**Record extracts**
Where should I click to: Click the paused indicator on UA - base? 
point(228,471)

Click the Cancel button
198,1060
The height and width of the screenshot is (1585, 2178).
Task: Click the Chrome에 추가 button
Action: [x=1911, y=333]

**Try it**
Return the listing above exactly, line for line.

**Output of the task**
Where should I click to: Click the paused indicator on UA - base? 
point(228,471)

Click the Cancel button
198,1060
The height and width of the screenshot is (1585, 2178).
Task: Click the Chrome에 추가 button
Action: [x=1911, y=333]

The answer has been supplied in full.